Not always, but often times the transfer portal has a way of shining a bright light on your program.
Generally the programs that are the healthiest, both in their games and in the NIL space, don’t see a mass exodus of key players. Meanwhile those that are in disarray or struggling to win games or donors tend to watch a lot of talent depart.
Based off of what happened last season, Arizona football could have been in the latter group. By all rights, with a head coach who was seemingly close to being one-and-done after failing to sustain the momentum built but the one who was poached by a Big 10 school, it should have been.
However Brent Brennan kept his job and replaced all his coordinators, and it was hoped — but not expected — that the changes, where made, would truly signify a fresh start for a program that desperately needs to turn the page from a disastrous 2024 season.
Success?
The first portal window saw a good many players leave, but none that were particularly shocking or even devastating. Arizona was able to retain a good chunk of talent, including pulling some players back from the portal after they had entered.
The Cats then tabbed Seth Doege to run the offense, Danny Gonzales to helm the defense and added Craig Naivar to guide special teams, while sprinkling other new assistants among the staff. On the surface these seemed like solid-to-good hires, but the spring portal loomed and every player on the roster would have another opportunity to depart if they decided Arizona was no longer it for them.
Few felt that way.
“We’re still in the portal window, I don’t know how that’s going to work out,” Brennan said at the conclusion of spring practice last month. “We still have freshmen, incoming freshmen, coming in. We’re still recruiting players right now. The easiest thing to say is the roster is not set as of today.”
He was right, but more in a good way than not.
That Arizona lost only a handful of players to the spring portal but retained every one of the players expected to play starring roles.

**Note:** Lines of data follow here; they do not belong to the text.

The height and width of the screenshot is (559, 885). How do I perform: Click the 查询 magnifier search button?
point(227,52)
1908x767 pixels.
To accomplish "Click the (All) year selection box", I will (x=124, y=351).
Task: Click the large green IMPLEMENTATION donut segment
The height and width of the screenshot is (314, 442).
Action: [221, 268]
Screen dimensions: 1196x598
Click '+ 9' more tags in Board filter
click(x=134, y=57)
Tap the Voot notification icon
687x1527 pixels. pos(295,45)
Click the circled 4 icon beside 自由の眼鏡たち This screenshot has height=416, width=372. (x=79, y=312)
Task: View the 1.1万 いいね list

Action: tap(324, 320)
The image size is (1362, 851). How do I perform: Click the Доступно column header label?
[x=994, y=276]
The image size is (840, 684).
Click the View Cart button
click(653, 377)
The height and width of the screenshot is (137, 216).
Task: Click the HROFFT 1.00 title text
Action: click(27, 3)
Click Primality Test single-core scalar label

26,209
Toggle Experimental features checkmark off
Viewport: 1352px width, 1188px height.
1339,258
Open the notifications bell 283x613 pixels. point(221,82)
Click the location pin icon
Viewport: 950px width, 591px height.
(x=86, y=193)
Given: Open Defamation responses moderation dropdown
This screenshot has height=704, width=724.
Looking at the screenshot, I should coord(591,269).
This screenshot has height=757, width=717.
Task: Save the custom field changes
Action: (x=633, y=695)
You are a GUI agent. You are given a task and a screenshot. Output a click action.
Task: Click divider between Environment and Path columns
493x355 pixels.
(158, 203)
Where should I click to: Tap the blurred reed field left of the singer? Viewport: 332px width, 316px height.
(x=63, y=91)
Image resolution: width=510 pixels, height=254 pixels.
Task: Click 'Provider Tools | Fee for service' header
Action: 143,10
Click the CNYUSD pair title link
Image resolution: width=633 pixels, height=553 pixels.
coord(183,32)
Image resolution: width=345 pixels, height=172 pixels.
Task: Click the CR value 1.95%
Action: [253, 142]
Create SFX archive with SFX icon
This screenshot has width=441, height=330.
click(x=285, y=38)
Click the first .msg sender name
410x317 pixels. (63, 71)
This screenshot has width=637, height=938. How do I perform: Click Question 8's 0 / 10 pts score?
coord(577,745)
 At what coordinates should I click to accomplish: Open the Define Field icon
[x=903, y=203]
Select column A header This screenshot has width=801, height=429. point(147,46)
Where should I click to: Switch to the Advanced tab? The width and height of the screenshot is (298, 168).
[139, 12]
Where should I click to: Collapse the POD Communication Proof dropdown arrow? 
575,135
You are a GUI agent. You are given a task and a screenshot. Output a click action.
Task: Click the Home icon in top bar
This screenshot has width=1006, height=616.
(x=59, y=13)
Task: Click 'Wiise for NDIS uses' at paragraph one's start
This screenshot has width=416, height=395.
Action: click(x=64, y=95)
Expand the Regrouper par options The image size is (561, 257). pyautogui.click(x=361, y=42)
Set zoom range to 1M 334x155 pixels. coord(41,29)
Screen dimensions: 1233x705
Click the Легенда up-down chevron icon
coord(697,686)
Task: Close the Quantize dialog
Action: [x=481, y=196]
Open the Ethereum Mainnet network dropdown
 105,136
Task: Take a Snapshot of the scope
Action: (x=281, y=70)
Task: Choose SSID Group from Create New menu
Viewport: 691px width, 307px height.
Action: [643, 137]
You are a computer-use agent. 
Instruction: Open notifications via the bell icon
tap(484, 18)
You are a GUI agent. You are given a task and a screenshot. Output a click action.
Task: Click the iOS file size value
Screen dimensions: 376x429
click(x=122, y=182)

That can be seen as a testament to the revamped staff that had little time to install their schemes and show what kind of teachers and leaders they would be. Understanding there are less open roles within programs this time of year, good players would have little trouble finding a landing spot if that is what they sought.
Instead, the Wildcats who stuck with this staff, program and school continued to do so, providing even more evidence that just maybe things really are going to be better this upcoming season.
That’s not to say Arizona’s roster is particularly loaded or does not need to add more talent, because it isn’t and it does. Even more, a good chunk of the roster and players who figure to receive the bulk of the snaps are either going to be new to their roles, to this program or to this level of football, so there is still much that this year’s team has to prove.
But given where the program is today and comparing it to where it could have been, don’t you at least think they might be alright? That this group of players who chose Arizona and then reaffirmed their commitment may very well surpass the meager expectations they are set to enter the season with and be a competitive team?
I do.
The truth is in college football it doesn’t take being a great team to win six games. For as bad as Arizona was last season, had close losses to Texas Tech and West Virginia gone the other way the Cats would have been playing in the postseason.
Arizona’s nonconference schedule doesn’t figure to be the most daunting, especially with three games being at home, and the Big 12 is not necessarily the deepest conference in terms of elite programs.
In short, there will be opportunities for a mediocre team to win games, and after last season most fans would take a mediocre team that reaches bowl eligibility.
The Wildcats could of course be better than mediocre. The truth is that with as much turnover as this roster has undergone in many ways the team that takes the field will be unfamiliar and untested. The same goes for the coordinators, who are all new to their respective roles, at least at Arizona.
But that is the beauty of this upcoming season. The roster as it currently stands offers plenty of intrigue, if not proven talent, and that the group decided to stick around and together provides a glimpse of it having the kind of connection the best teams in the country often have.
Instead of decimating the program, the transfer portal helped to rebuild the roster and show us all that despite what we may have felt as recently as the end of last year, Arizona is still a place where talented players want to play football.
With any luck, it will again be a place where they can play winning football, too.